INVERNO sconfitto ed umiliato da anticicloni e correnti miti da ovest

L’anticiclone è figlio di un’impressionante anomalia termica positiva sulle coste del nord Africa che ormai non sembra aver mai fine e che potrebbe caratterizzare anche il clima dei prossimi anni. Per quanto ci si possa sforzare di trovare una via d’uscita a questa situazione, alla fine la configurazione barica torna a mostrarci il solito anticiclone che annulla ogni velleità invernale.
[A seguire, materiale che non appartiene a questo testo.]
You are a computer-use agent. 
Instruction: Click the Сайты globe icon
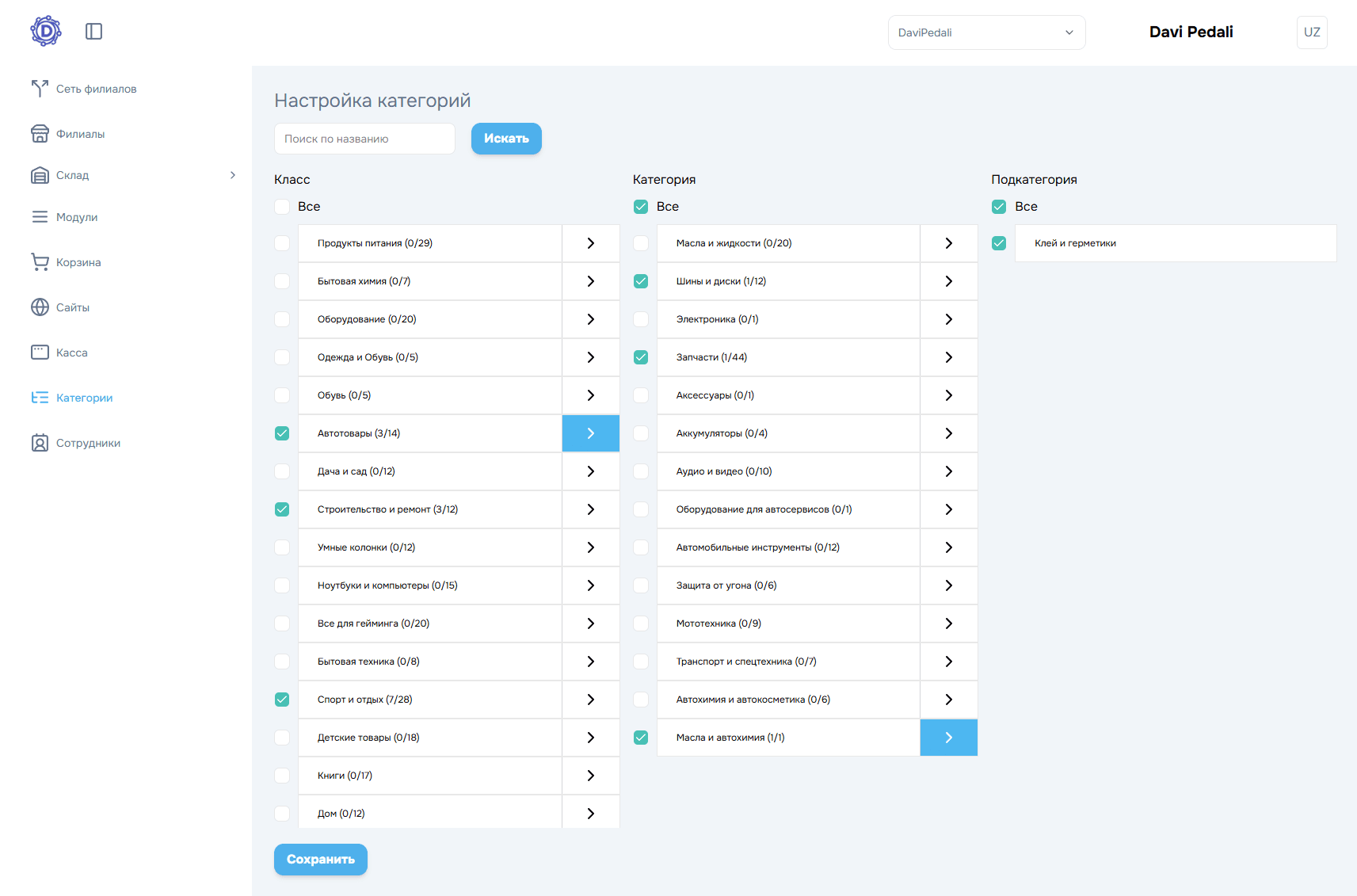[40, 307]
Le possibilità di un blocco anticiclonico che possa consegnarci del freddo, della neve a bassa quota, insomma un po’ di inverno, si stanno riducendo sempre di più, e anche andando a cercare il pelo nell’uovo, al massimo si trova l’affermazione delle correnti perturbate atlantiche con qualche precipitazione alternata a schiarite, ma senza un vero ingresso del freddo sul nostro Paese, lo si vede dalla media degli scenari prevista per sabato 24 febbraio:

Se volessimo fare ancora una concessione in più alle velleità invernali, potremmo cercare una via d’uscita, per quanto modesta, dall’inserimento alternato di correnti da nord-ovest con quelle da sud ovest, quindi con rapidi peggioramenti alternati a schiarite, un po’ di freddo abbozzato con il Maestrale, e poi qualche nevicata oltre gli 800m in concomitanza con la virata delle correnti al Libeccio, come si vede in questa doppia immagine:

Ecco il salto del vento (siamo sempre attorno a fine mese):

Pretendere altro al momento è pura utopia, tutti i modelli ormai vedono le correnti da ovest schiaccianti alternate all’anticiclone fino alla fine dell’inverno. Certo proveremo ancora ad immaginare altri schemi barici ma quello evidenziato sopra ha ormai l’80% delle possibilità di realizzarsi, con buona pace di chi aspettava Godot, l’inverno che non arriva mai, che non arriva più…peccato!